How do aggregate functions handle NULL values in SQL?
All aggregate functions except COUNT(*) silently ignore NULL values. This means AVG divides by the count of non-NULL rows, not total rows, which can silently skew results if NULLs are not accounted for.
How to think about it
What the question is really testing
This is a data integrity question dressed up as a SQL question. The interviewer wants to know whether you automatically check NULL rates before trusting an AVG, and whether you know when to substitute NULLs before aggregating versus when to leave them as-is.
The rule — all aggregates ignore NULLs except COUNT(*)
Every aggregate function — SUM, AVG, MIN, MAX, COUNT(col) — skips NULL rows entirely. Only COUNT(*) counts every row regardless.
scores = (80, 90, NULL, NULL, NULL)
COUNT(*) = 5 -- counts every row
COUNT(score)= 2 -- only non-NULL rows
SUM(score) = 170 -- NULLs skipped
AVG(score) = 85 -- 170 / 2, not 170 / 5
Whether AVG = 85 is correct depends entirely on domain: if NULL means “did not attempt,” you probably want the denominator to be 2. If NULL means “scored zero,” you need to substitute before averaging.

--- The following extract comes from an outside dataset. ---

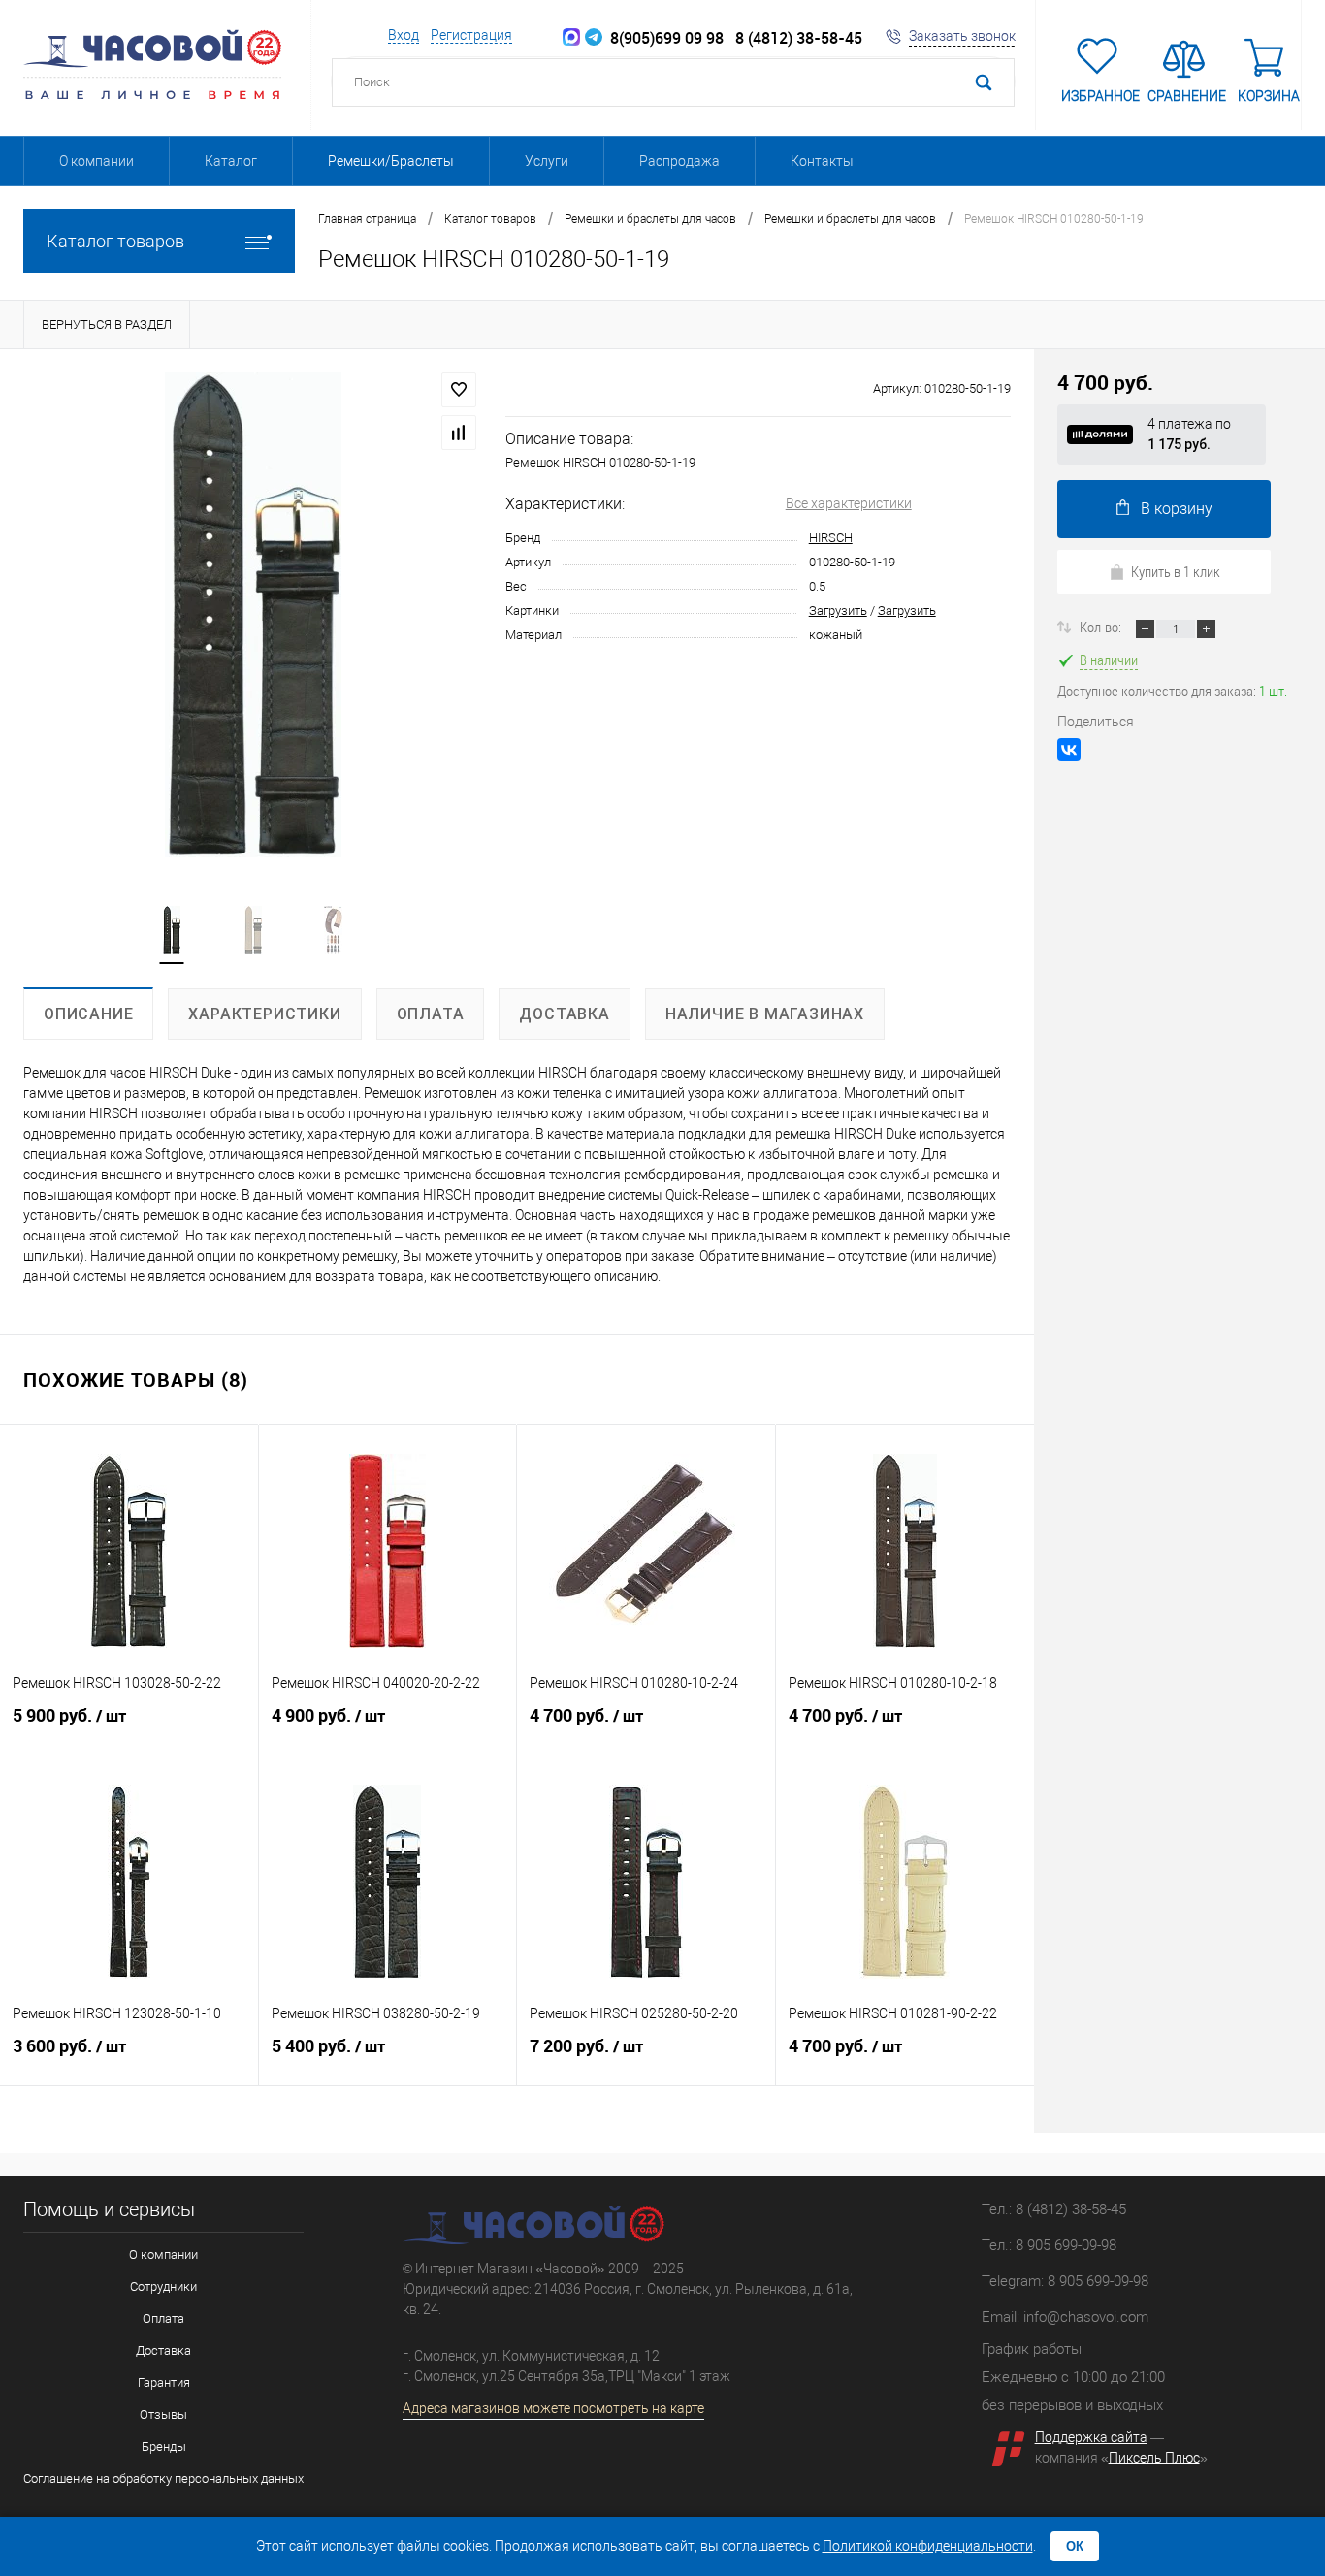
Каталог (231, 161)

Try it live — spot the hidden AVG skew
How to defend against the skew
Always compare COUNT(*) to COUNT(col) before trusting an AVG:
SELECT
COUNT(*) AS total_rows,
COUNT(score) AS non_null_rows,
ROUND(100.0 * COUNT(score) / COUNT(*), 1) AS pct_filled,
AVG(score) AS avg_score
FROM exam_results;
If pct_filled is 40%, your average is based on less than half the data — that might be fine or it might be a data quality alarm.

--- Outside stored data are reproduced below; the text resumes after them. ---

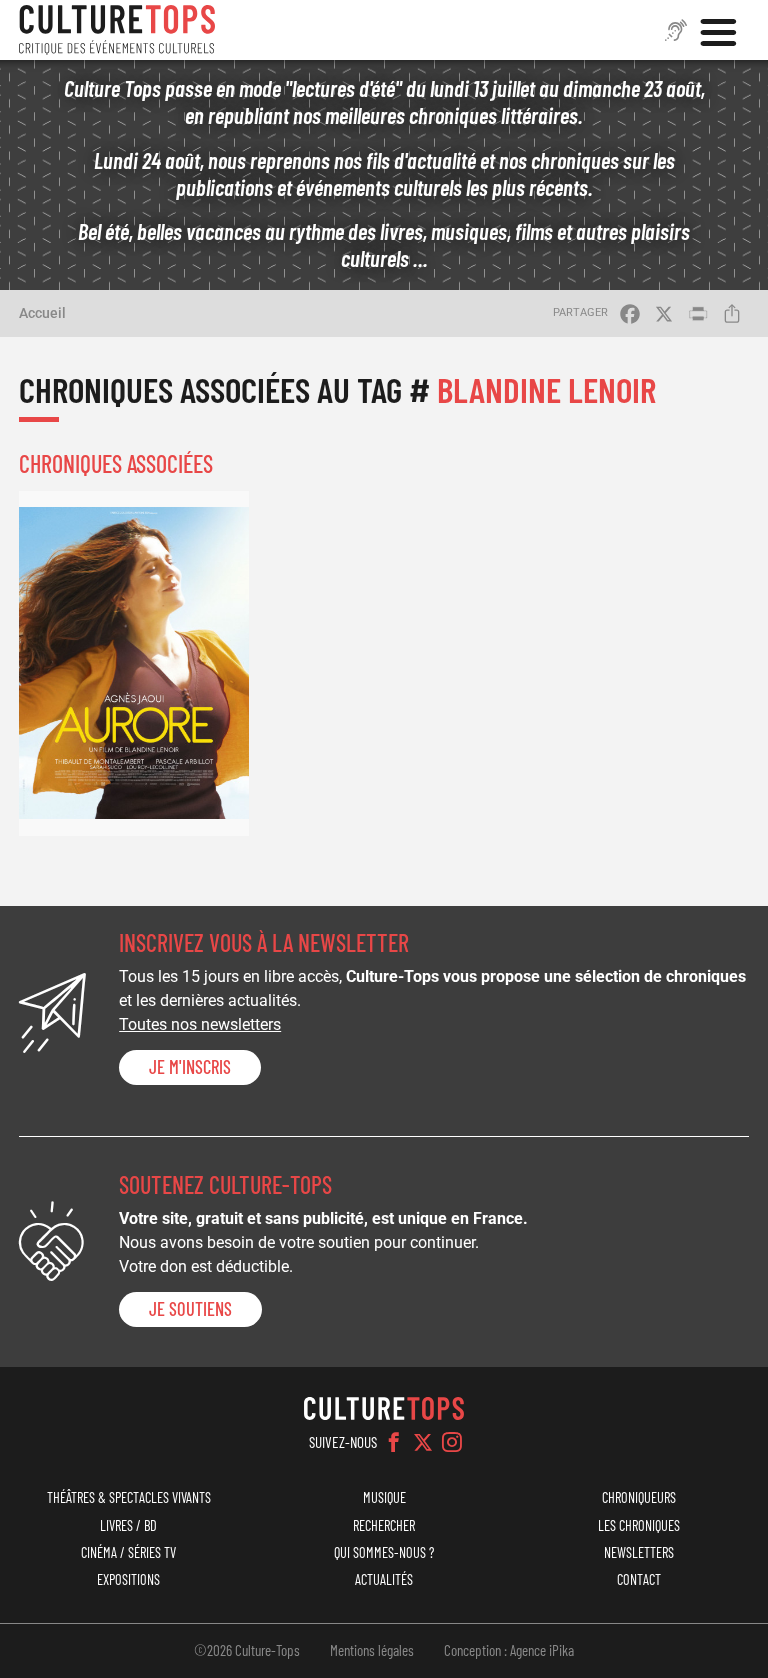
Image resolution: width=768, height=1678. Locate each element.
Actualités (384, 1579)
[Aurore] (134, 663)
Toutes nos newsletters (200, 1024)
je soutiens (190, 1309)
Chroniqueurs (639, 1497)
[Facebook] (394, 1442)
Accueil (42, 313)
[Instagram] (452, 1442)
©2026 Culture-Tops (247, 1650)
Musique (384, 1497)
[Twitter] (423, 1442)
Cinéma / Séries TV (128, 1552)
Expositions (128, 1579)
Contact (639, 1579)
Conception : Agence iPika (509, 1650)
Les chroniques (639, 1525)
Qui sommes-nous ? (384, 1552)
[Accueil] (117, 30)
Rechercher (384, 1525)
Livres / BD (128, 1525)
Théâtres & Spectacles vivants (129, 1497)
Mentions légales (372, 1650)
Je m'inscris (190, 1067)
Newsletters (639, 1552)
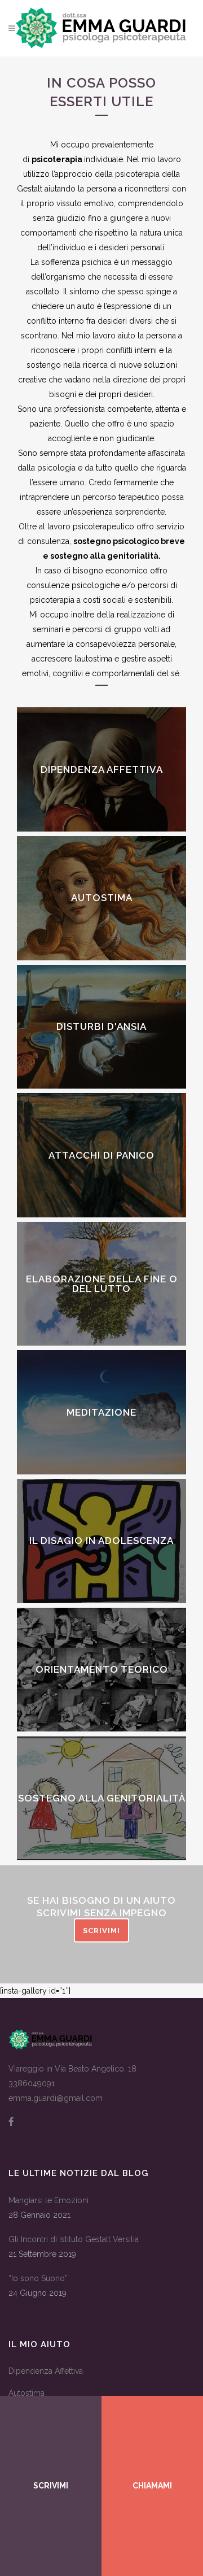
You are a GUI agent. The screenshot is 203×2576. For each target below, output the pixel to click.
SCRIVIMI (101, 1930)
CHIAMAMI (152, 2485)
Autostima (26, 2392)
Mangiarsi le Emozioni (48, 2200)
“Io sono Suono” (38, 2278)
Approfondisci (102, 806)
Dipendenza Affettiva (45, 2370)
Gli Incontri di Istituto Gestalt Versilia (73, 2239)
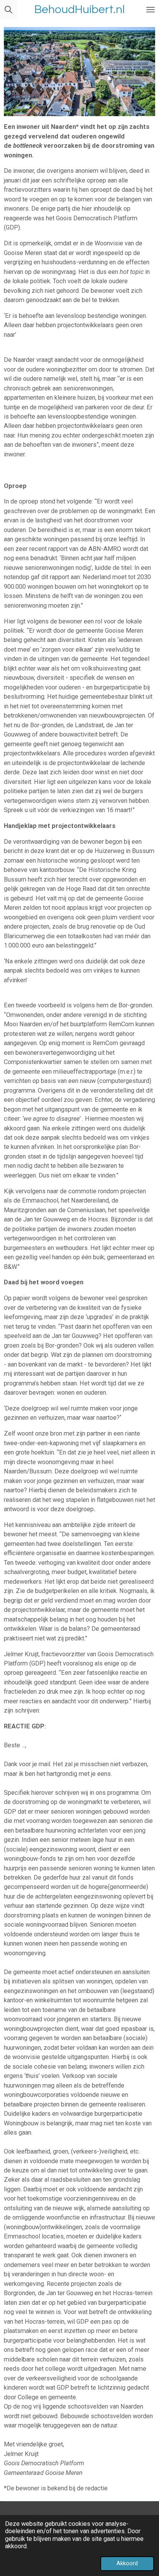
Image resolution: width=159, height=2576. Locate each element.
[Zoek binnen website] (8, 9)
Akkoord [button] (127, 2563)
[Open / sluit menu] (150, 9)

Substitute when domain says NULL = zero:
AVG(COALESCE(score, 0))
Leave NULLs as-is when NULL means “not applicable”:
If a customer never made a purchase, avg_order_value should be NULL for them — not zero. Don’t blindly COALESCE without understanding the semantics.
NULL in GROUP BY
NULL values in the grouping column form their own group — all rows with a NULL key are bucketed together and appear as a NULL label in the result:
SELECT region, COUNT(*) FROM sales GROUP BY region;
-- A row with region = NULL forms its own group labelled NULL
MIN and MAX with all-NULL columns
If every value in the column is NULL, MIN and MAX return NULL — not an error. This is a common cause of confusing “successful” queries that produce NULL outputs.